Understanding Time Complexity

We want to know how the time needed to find the longest palindromic substring changes as the input string gets longer.

How does the number of steps grow when the string size increases?

Scenario Under Consideration

Analyze the time complexity of the following code snippet.


int expandAroundCenter(char *s, int left, int right, int n) {
    int L = left, R = right;
    while (L >= 0 && R < n && s[L] == s[R]) {
        L--;
        R++;
    }
    return R - L - 1;
}

char* longestPalindrome(char * s) {
    int start = 0, end = 0;
    int len = strlen(s);
    for (int i = 0; i < len; i++) {
        int len1 = expandAroundCenter(s, i, i, len);
        int len2 = expandAroundCenter(s, i, i + 1, len);
        int maxLen = (len1 > len2) ? len1 : len2;
        if (maxLen > end - start) {
            start = i - (maxLen - 1) / 2;
            end = i + maxLen / 2;
        }
    }
    s[end + 1] = '\0';
    return s + start;
}

This code finds the longest palindromic substring by expanding around each character and its neighbor.

Identify Repeating Operations

Identify the loops, recursion, array traversals that repeat.

Primary operation: The while loop inside expandAroundCenter that expands outwards checking characters.
How many times: For each character in the string (n times), we call this expansion twice, each expanding up to n steps in worst case.

How Execution Grows With Input

As the string length grows, the number of expansions grows roughly with the square of the length.

Input Size (n)	Approx. Operations
10	About 100 expansions
100	About 10,000 expansions
1000	About 1,000,000 expansions

Pattern observation: Doubling the input size roughly quadruples the work done.

Final Time Complexity

Time Complexity: O(n²)

This means the time needed grows roughly with the square of the input size.

Common Mistake

[X] Wrong: "The expansion around center runs in linear time overall because it stops early."

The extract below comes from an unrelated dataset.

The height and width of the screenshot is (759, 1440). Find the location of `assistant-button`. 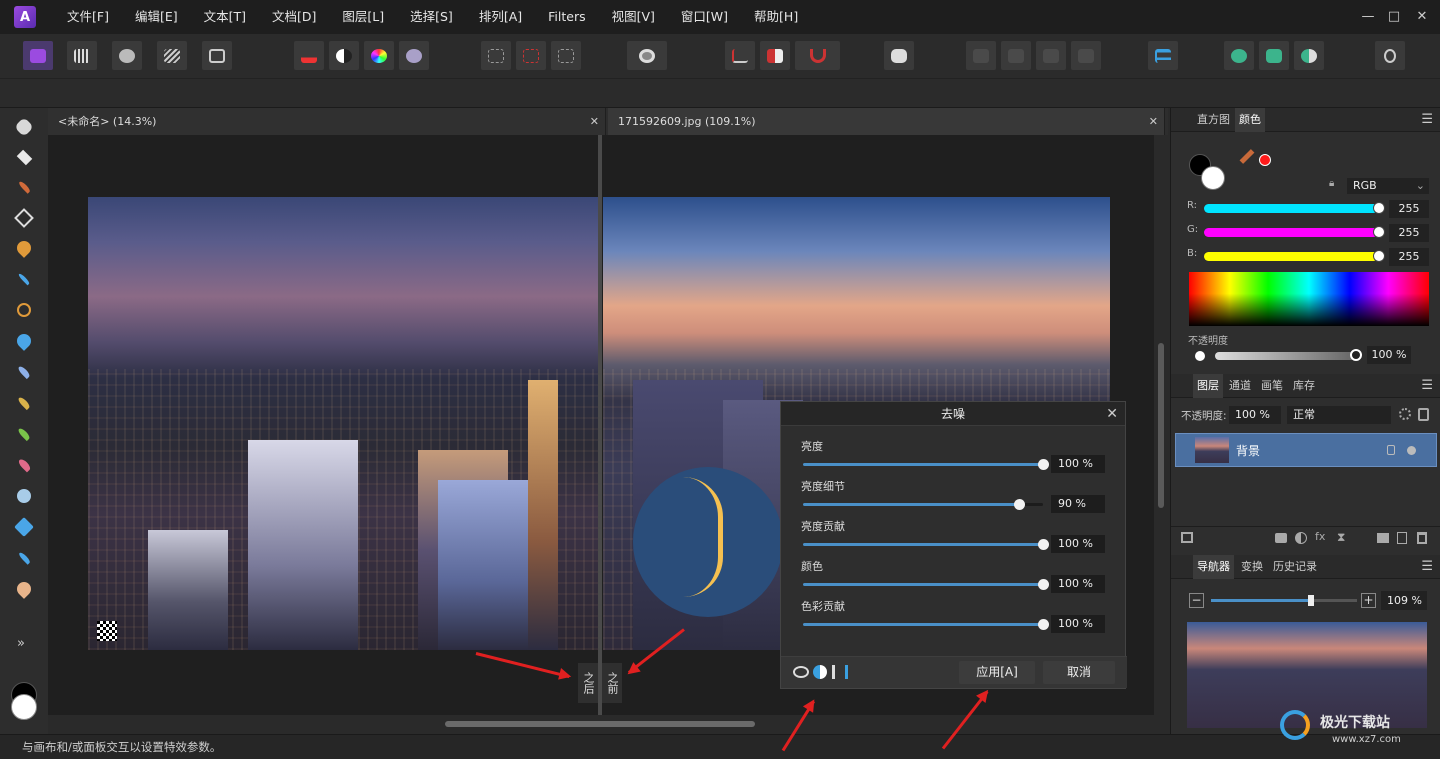

assistant-button is located at coordinates (775, 56).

[OK] Correct: While each expansion stops early for many centers, in the worst case (like a string of identical characters), expansions can reach the full length, making total work quadratic.

Interview Connect

Understanding this time complexity helps you explain why this approach is efficient enough for many cases and when to consider faster algorithms.

Self-Check

"What if we used dynamic programming to store palindrome checks instead of expanding around centers? How would the time complexity change?"